Alumni interview

Boris Vormann

Full Name: Boris Vormann

Nationality: German

Country of Work: Germany

Institution: John-F.-Kennedy Institute for North American Studies

Postition: Postdoctoral Fellow

Course: International Futures 5 in 2009

Can you tell us a bit about your career path and your motivation to follow this profession?

After having participated in International Futures 5 in 2009 I decided to write a PhD thesis in political science, because I felt the urge to develop a deeper-going understanding of globalization processes and their effects on societies. In the three years that followed and that it took me to complete my doctoral work, I studied the development of North American global port cities--New York City, Los Angeles, Montréal, and Vancouver--and the effect that transformations in governance, international trade, and the politics of space had on citizens and workers in these cities. I began to understand, in that process, that although a shift toward the private sector was an important development in many arenas of public life after the 1970s, states still retained important steering capacities as facilitators of different types of global flows. Markets, in other words, cannot exist without state support. As a consequence of having come to this insight I decided to take a more theoretical look at the ways in which states do that kind of facilitating work in the context of globalization processes. My postdoctoral project is designed to answer just this question: How do states in different geographical contexts deal with market failure in the provision of infrastructure, education and security?

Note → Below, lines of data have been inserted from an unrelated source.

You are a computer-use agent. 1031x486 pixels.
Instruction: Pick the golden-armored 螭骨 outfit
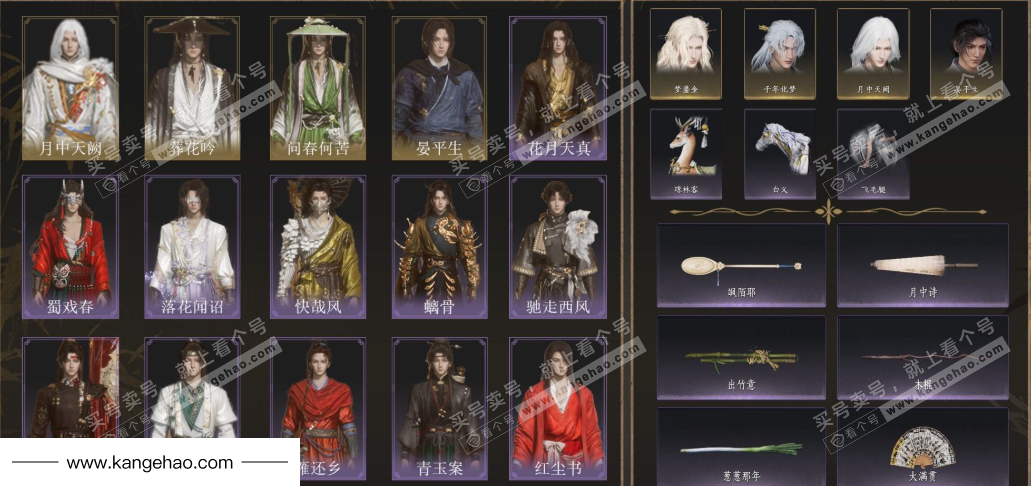[439, 247]
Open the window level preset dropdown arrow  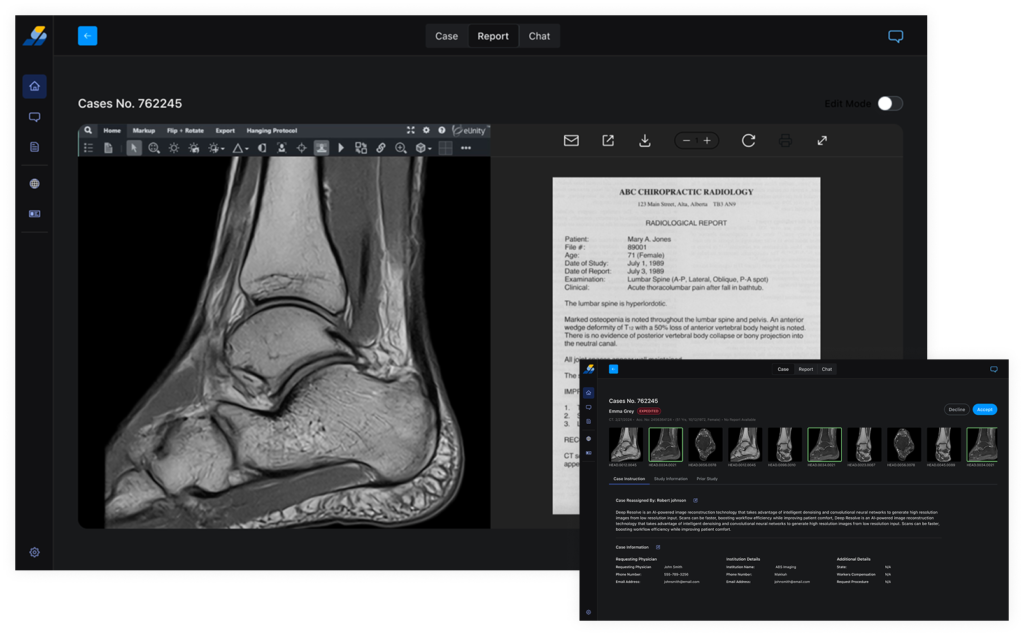[x=223, y=149]

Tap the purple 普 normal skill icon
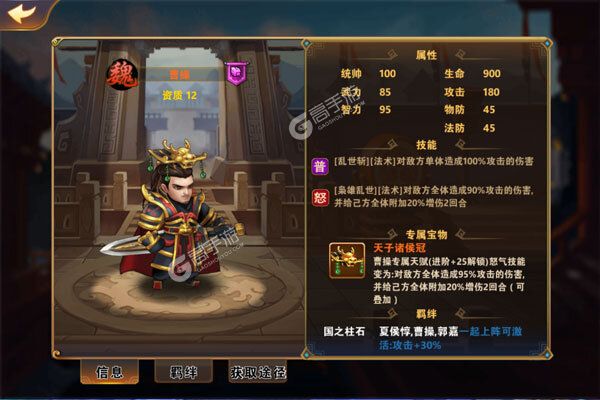[320, 167]
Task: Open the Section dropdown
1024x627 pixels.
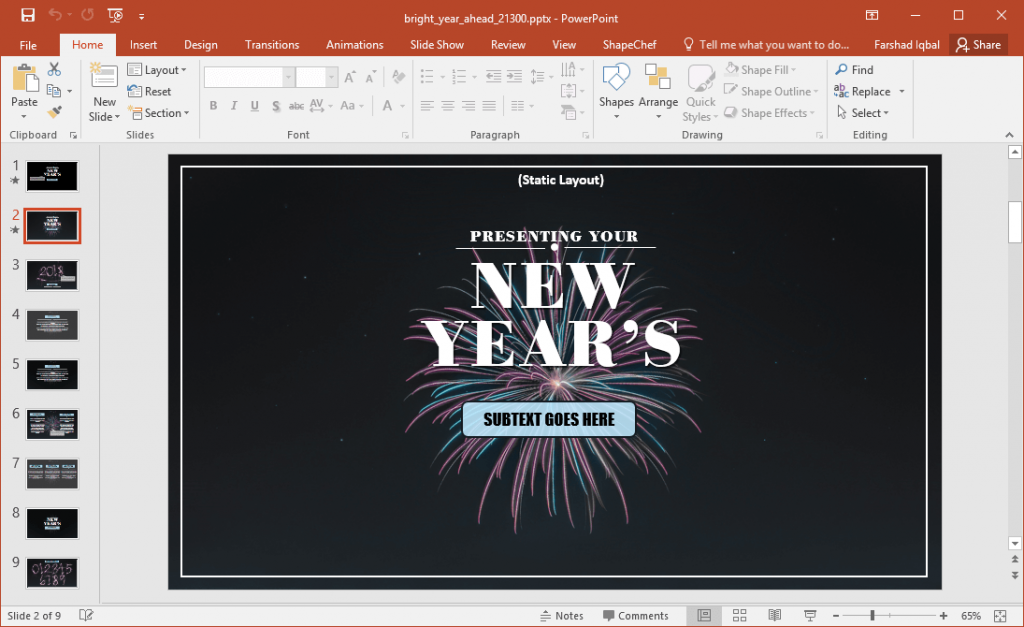Action: 159,113
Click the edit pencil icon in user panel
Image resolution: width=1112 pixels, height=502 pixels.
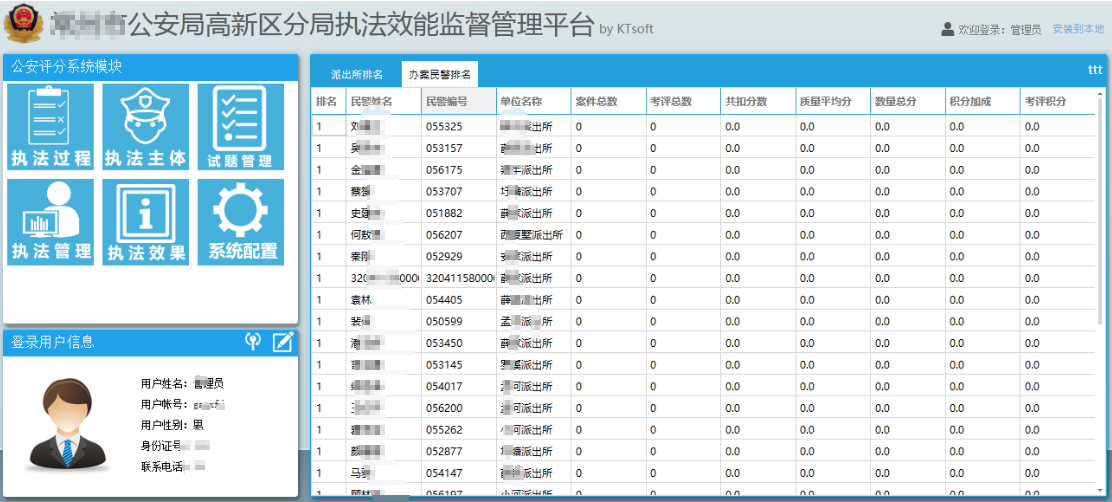(283, 342)
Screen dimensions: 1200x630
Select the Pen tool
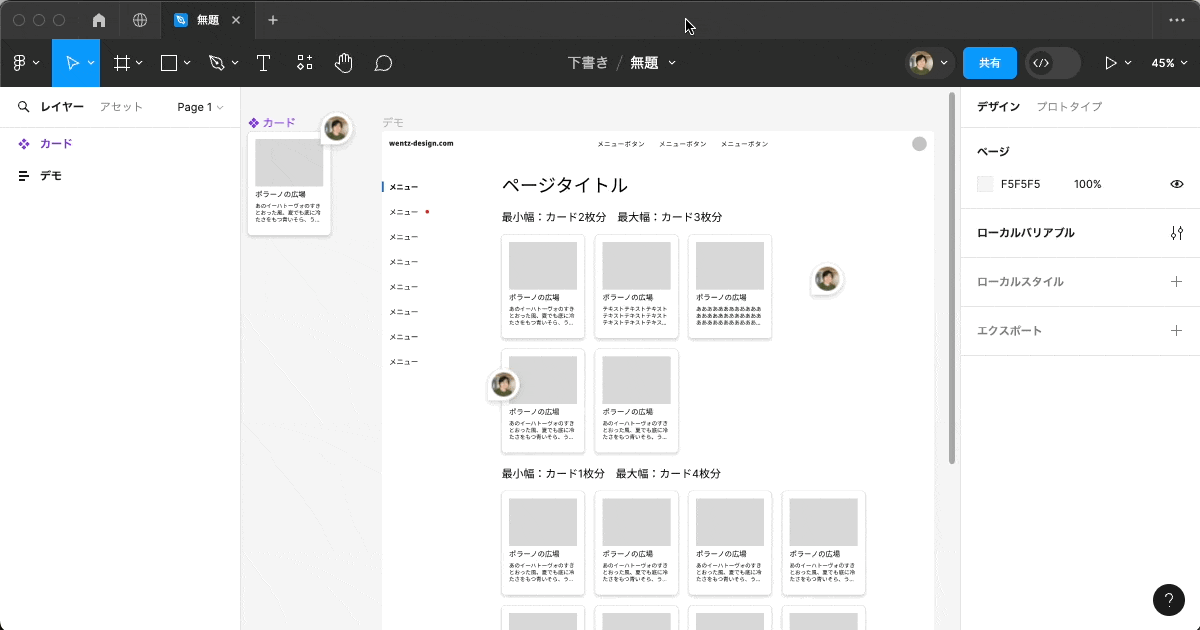217,63

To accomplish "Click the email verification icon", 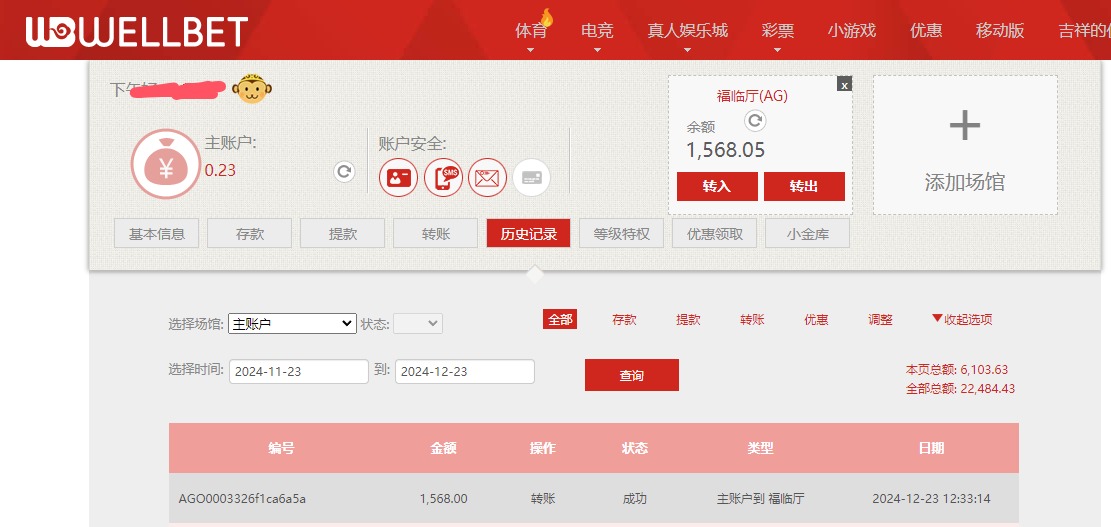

How much did you plan your current tasks to be as they are today and how much did you leave to chance?

I planned all of my current tasks and projects. Having said that: not all the projects that I have planned have actually materialized. In that sense, I had to leave certain decisions over my future to others--while at the same time trying to apply only to those projects that would leave me enough room to follow my personal research interests. Despite all coincidences and lucky circumstances, I think that this principle--trying to be able to conduct autonomous work--has served me as a constant guideline.

When it comes to influencing the international agenda or shaping public policies in your country, what main challenges do you face in your daily life as a professional?

Because I am a researcher and not a policy advisor, my work has a more indirect impact on shaping public policies. I think this impact is limited, more indirectly, to the influence of teaching and sporadic interviews, and, perhaps somewhat more immediately but in a longer term horizon, to the re-thinking of seemingly axiomatic assumptions. I believe that this impact can be more powerful than we tend to assume.